**YOUR OBJECTIVE**.
Although the records contain pictures, print none of them; print exactly the lines from the one with "Select the Cardiac" through the last line.

[Records from a data source]
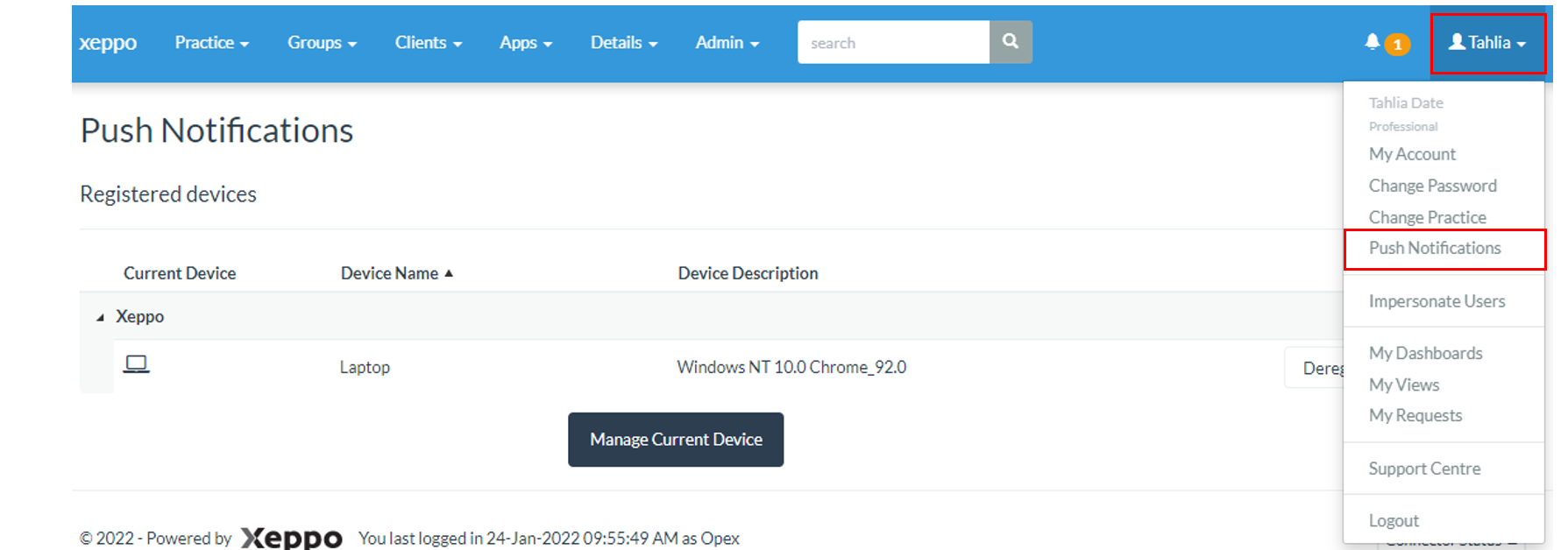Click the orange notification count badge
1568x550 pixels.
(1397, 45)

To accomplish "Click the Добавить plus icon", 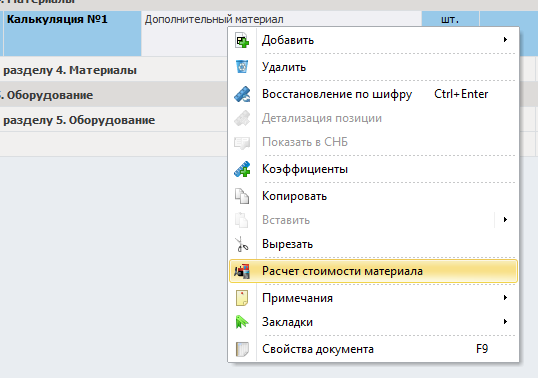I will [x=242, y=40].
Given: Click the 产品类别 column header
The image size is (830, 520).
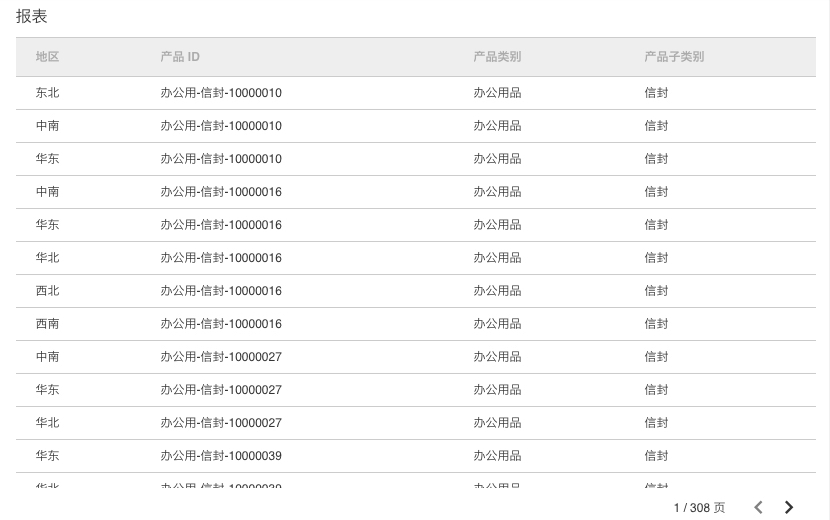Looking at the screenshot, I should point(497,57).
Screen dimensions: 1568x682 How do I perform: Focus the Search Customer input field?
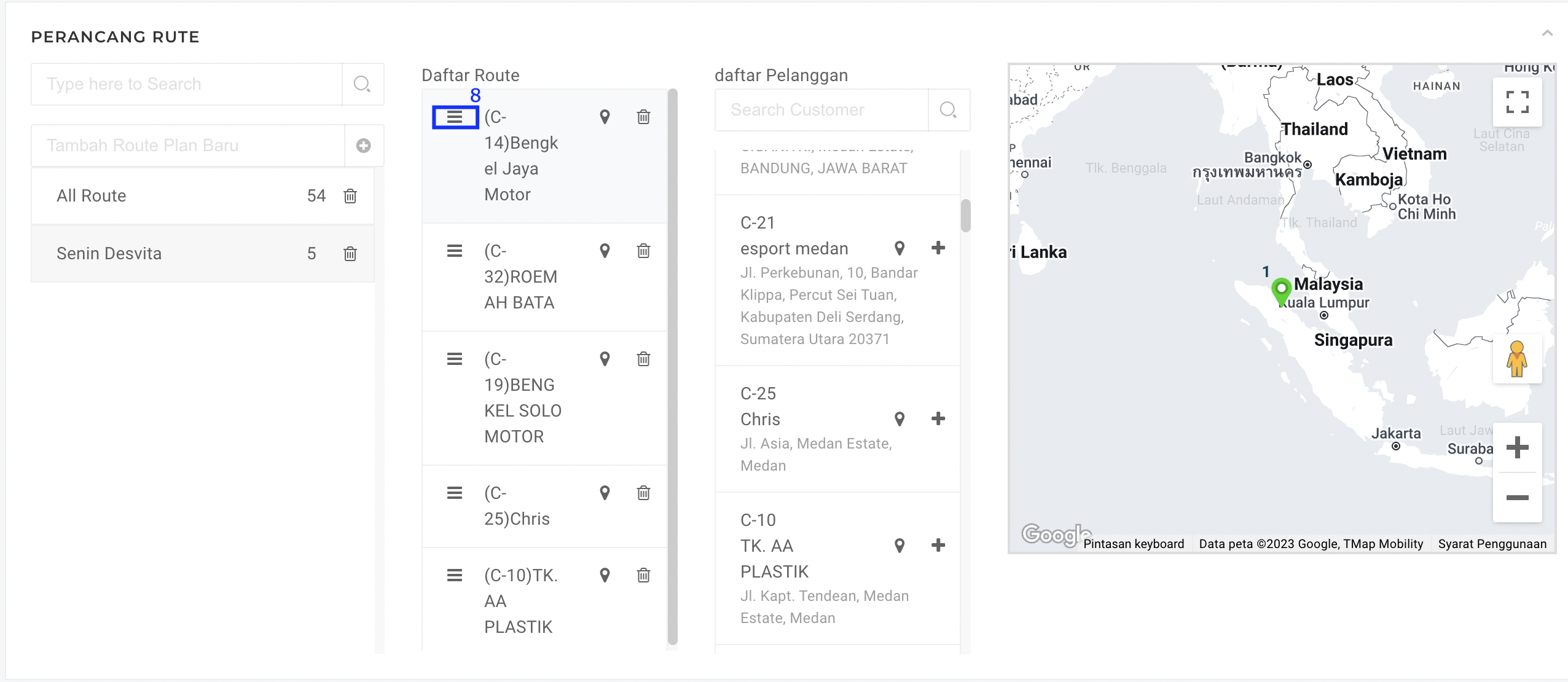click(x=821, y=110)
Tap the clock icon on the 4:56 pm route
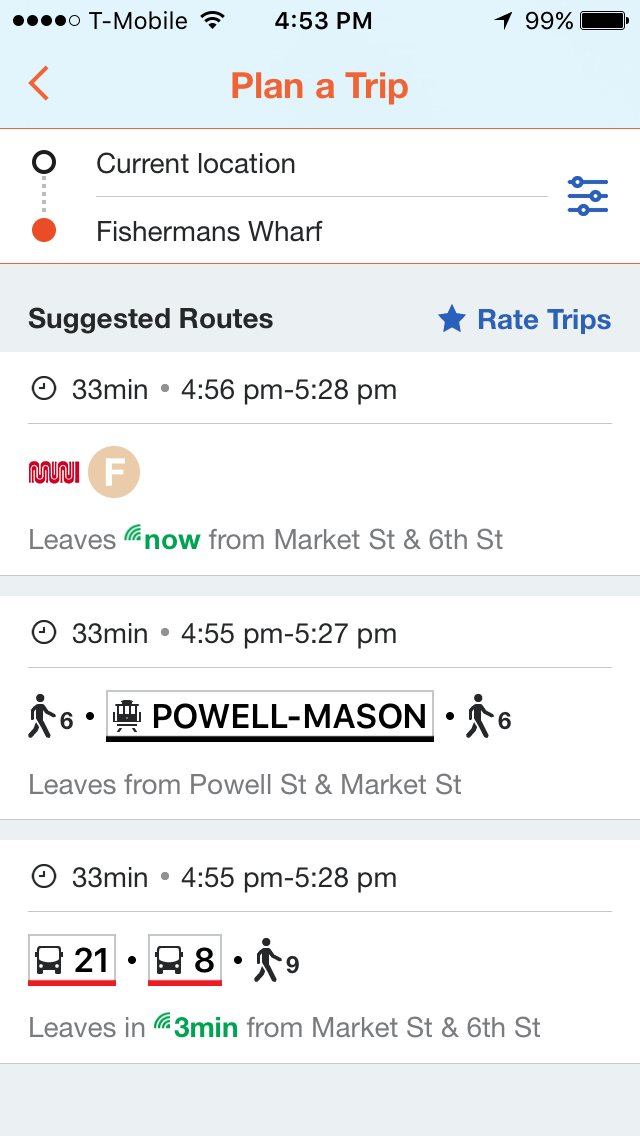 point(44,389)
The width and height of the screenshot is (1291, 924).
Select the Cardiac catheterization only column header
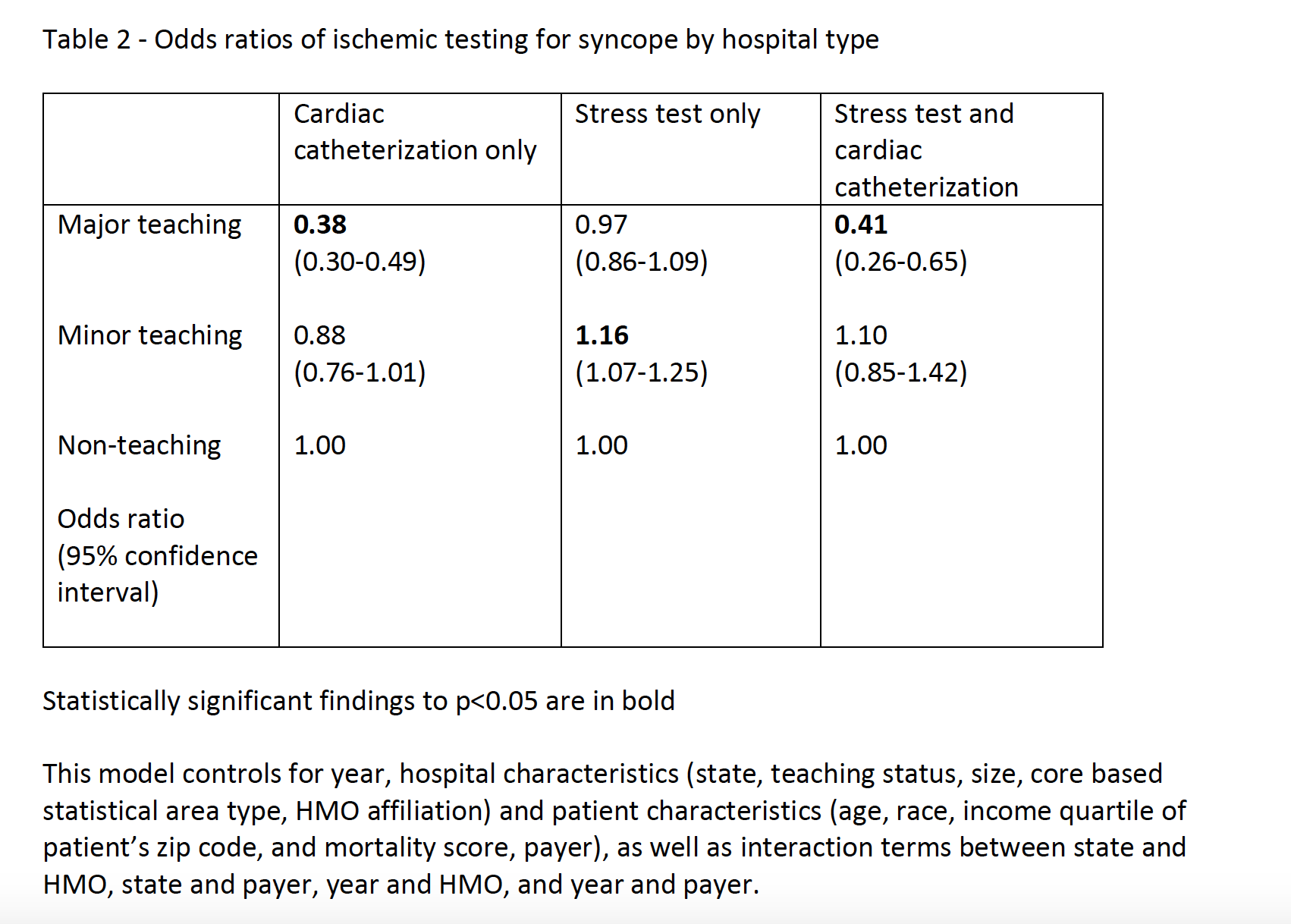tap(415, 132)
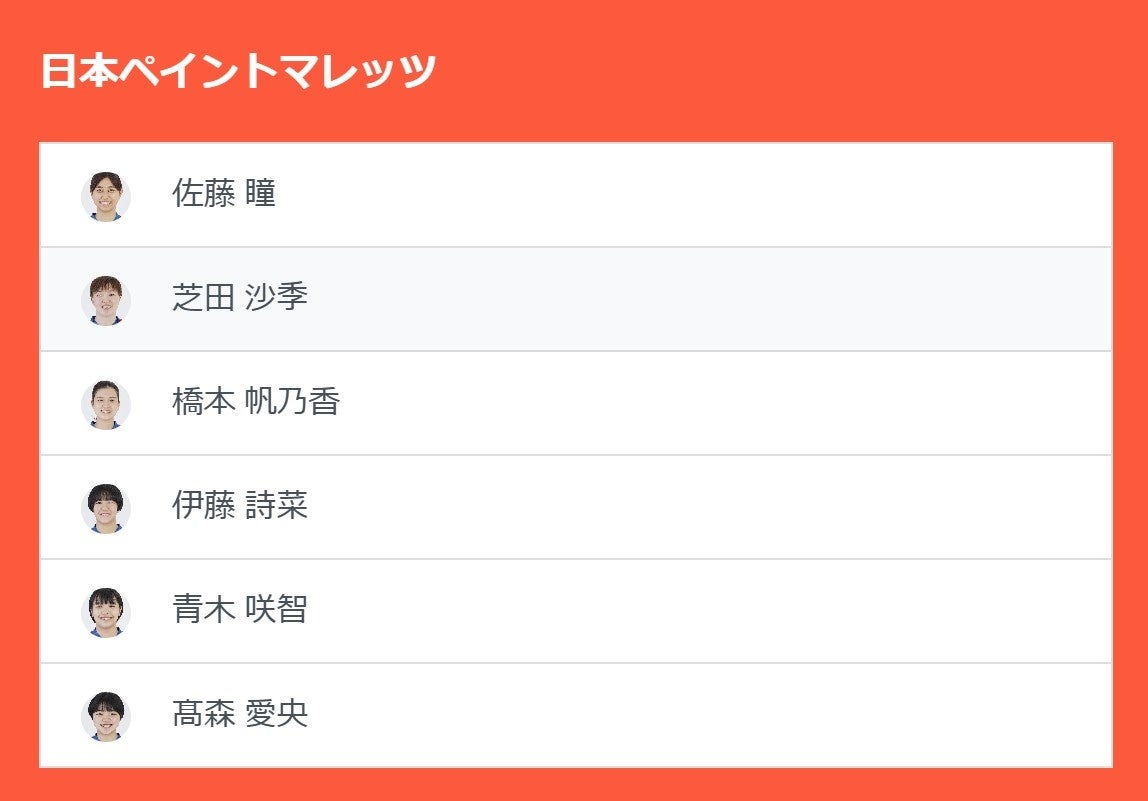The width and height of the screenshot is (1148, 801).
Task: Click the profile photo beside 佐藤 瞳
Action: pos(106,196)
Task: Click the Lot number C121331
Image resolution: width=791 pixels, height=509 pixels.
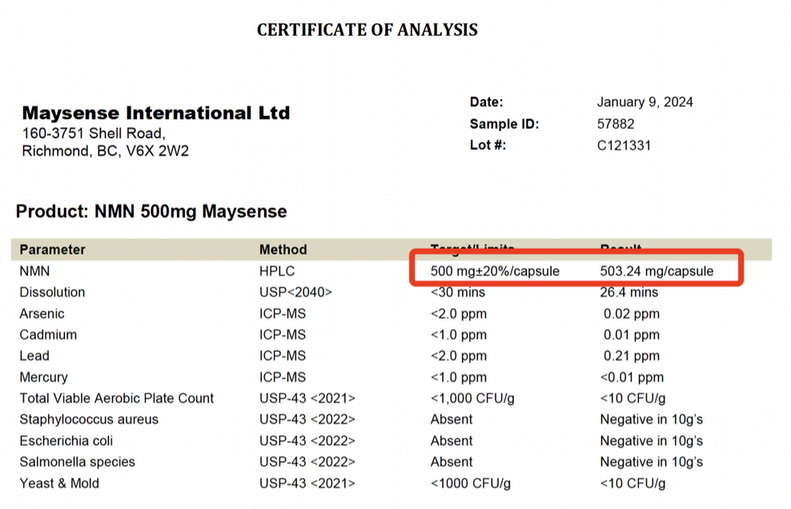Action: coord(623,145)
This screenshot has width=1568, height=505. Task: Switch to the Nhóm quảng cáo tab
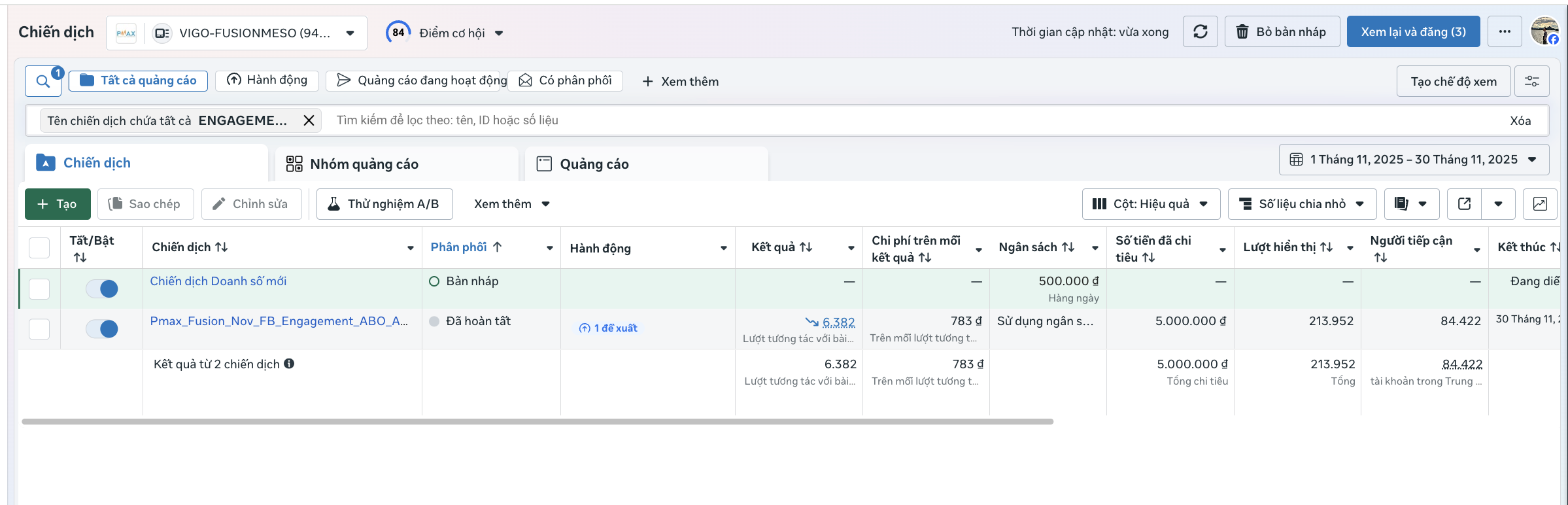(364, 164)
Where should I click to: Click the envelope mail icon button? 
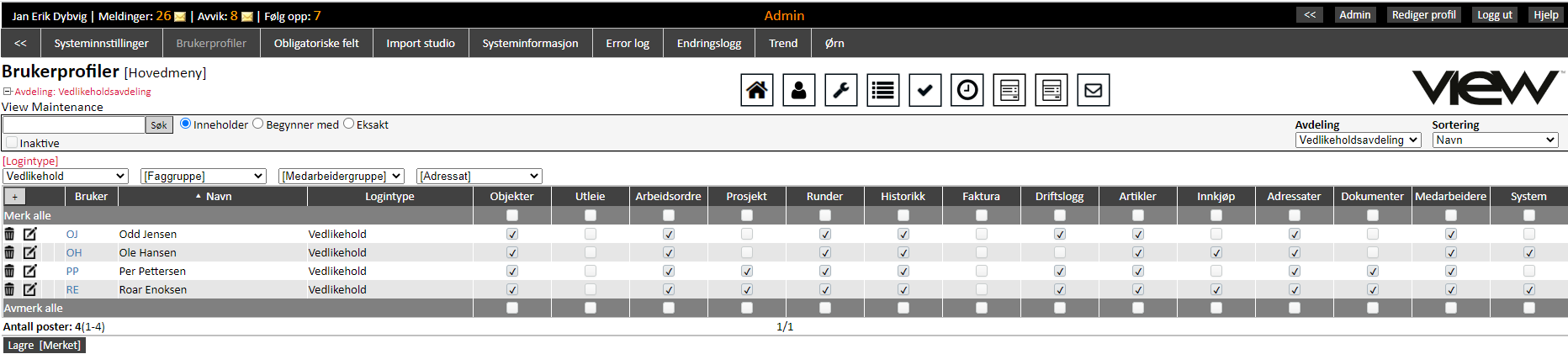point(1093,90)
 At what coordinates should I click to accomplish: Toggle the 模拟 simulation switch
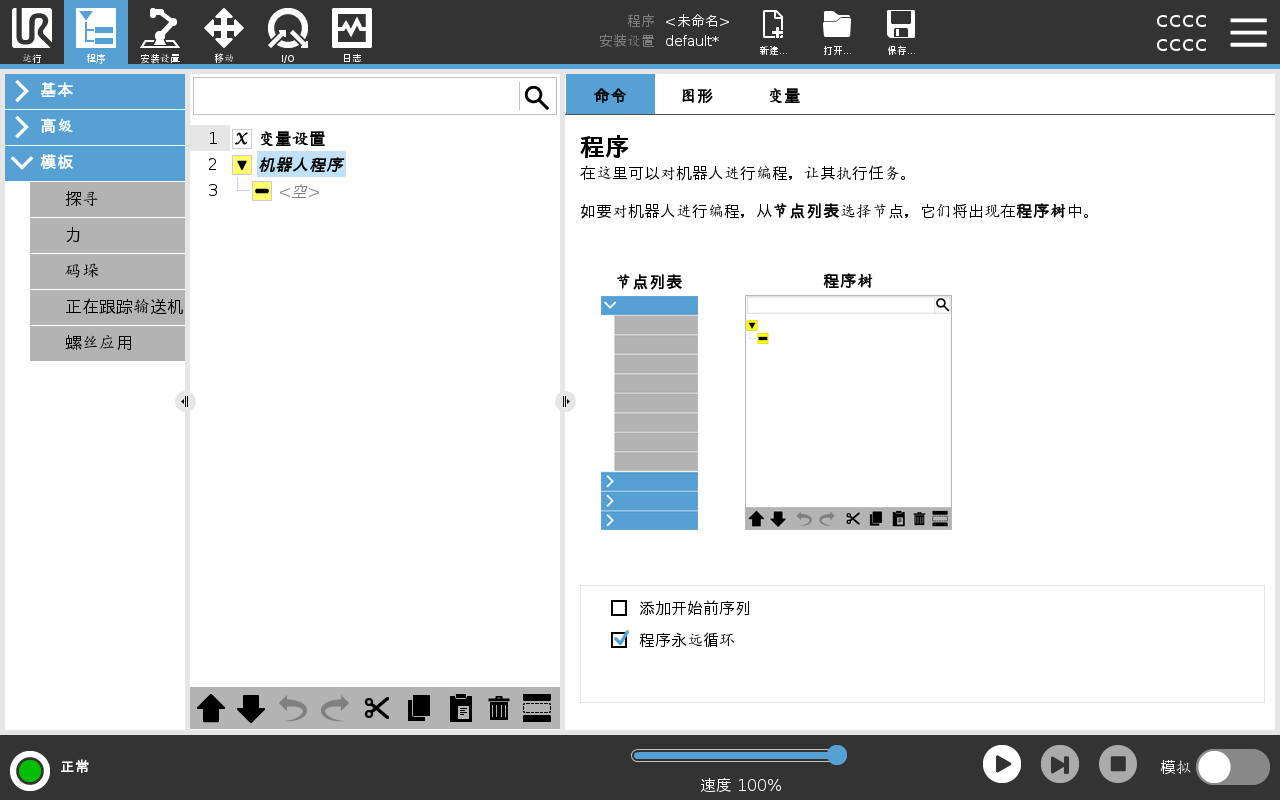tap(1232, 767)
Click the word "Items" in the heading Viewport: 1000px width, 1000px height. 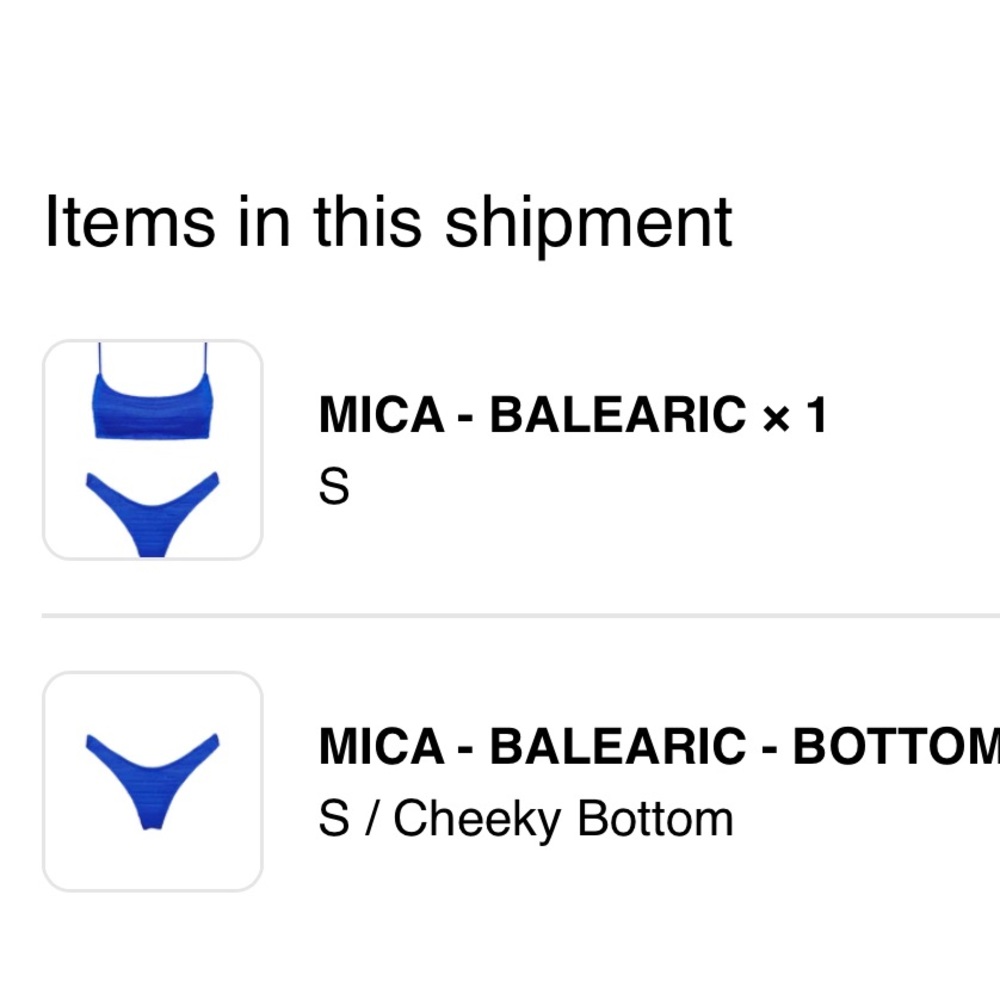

**ANSWER AREA**.
Select the Cardiac catheterization only column header
tap(415, 132)
The width and height of the screenshot is (1148, 801).
Task: Click the profile photo beside 佐藤 瞳
Action: pos(106,196)
Task: Click the Lot number C121331
Image resolution: width=791 pixels, height=509 pixels.
Action: coord(623,145)
This screenshot has width=1568, height=505. Task: Switch to the Nhóm quảng cáo tab
(364, 164)
Where should I click to: Click the envelope mail icon button? 
point(1093,90)
 At what coordinates should I click to accomplish: Toggle the 模拟 simulation switch
tap(1232, 767)
Click the word "Items" in the heading Viewport: 1000px width, 1000px height. 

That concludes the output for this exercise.